6.    It is important to understand what the bread of the firstfruits is, as well as the bread of affliction.  Please see an article on this topic on the website.  This false teaching that leaven is sin has obscured a correct understanding about the firstfruits and their becoming a new creation through the pervasive infusion of Messiah’s spirit. 


7.    The New Covenant Passover Service


A.   To participate you must be baptized in the name of YahwehShua.

B.   The observance is held after sunset at the beginning of the evening of the fourteenth of Abib or Nisan.  For 2018, it goes from sunset of 4/30 to sunset of 5/1 according to the Gregorian calendar.  Our corresponding night for Messiah’s supper was Tuesday evening.  He then died on Wednesday afternoon at 3:00 PM.  He was placed in the tomb before the beginning of the High Day and remained there three days and three nights (the sign of Jonah) until his resurrection just before sunset on the weekly Sabbath.  This is why Mary visited his empty tomb on the morning of the first day of the Hebrew week.  

C.    Our observance begins with a prayer.  Next, there is the footwashing. During the footwashing, read from John 13:1-17.  After the footwashing, we partake of the new emblems that Messiah introduced:  the leavened bread and the fruit of the vine (not wine, but juice). During the dispensing of the emblems, read from Matthew 26:26-29.  Next, we have prayer and sing a song of praise.  The service is then ended.  For the disciples, this was a joyous occasion because they did not understand what was about to happen to Messiah.  For us also, it is a time of joy and hope.  We have the opportunity to learn from the marital failures of the Israelites, to better prepare ourselves as the espoused bride of Messiah.  During the Days of Unleavened Bread, we better understand the affliction that began with the exodus from Egypt.

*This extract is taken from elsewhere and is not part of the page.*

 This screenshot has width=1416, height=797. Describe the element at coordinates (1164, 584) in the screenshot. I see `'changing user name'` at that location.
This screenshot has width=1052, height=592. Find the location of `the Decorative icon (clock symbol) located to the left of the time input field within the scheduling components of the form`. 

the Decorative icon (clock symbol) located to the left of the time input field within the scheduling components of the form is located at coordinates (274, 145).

8.    The members of the Light of YahwehShua observe the Days of Unleavened Bread.  The leaven is removed by noon of the 14th and we eat unleavened bread for seven days from the 15th to the 21st.  Just as there is a Passover of the Jews, the Days of Unleavened Bread were kept by the Jews to commemorate their release from bondage in Egypt.  However, we observe these days for a different reason.  The bread eaten during this period is known as the bread of affliction.  (Deuteronomy 16:3)

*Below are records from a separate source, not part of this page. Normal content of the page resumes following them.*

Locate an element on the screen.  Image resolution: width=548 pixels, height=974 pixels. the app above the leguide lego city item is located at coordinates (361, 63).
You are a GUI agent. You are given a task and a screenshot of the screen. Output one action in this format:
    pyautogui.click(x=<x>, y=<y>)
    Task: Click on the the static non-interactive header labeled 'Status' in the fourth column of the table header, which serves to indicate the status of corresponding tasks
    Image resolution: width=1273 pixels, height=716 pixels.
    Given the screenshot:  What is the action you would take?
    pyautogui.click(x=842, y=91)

What does this affliction refer to?  It was the affliction that the Messiah endured during his first marriages.  His first wives, the northern kingdom (Samaria) and the southern Kingdom (Jerusalem/Judah) betrayed Messiah and broke their marriage vows.  (Exodus 19)  They disobeyed the marriage covenant, which was confirmed on Mt. Sinai.  Yahweh (Messiah, or the Son) divorced the northern kingdom, but remained married to the southern kingdom. It was Judah that killed her husband.  With his death, the marriage covenant was terminated.  We of the new covenant have much to learn from the affliction that Messiah endured.  The disobedience of the old covenant can teach us about the dangers of disobedience in the new covenant.  There are serious consequences involved.  Please refer to Hebrews 10:26-27.  We have some important lessons to learn during these days.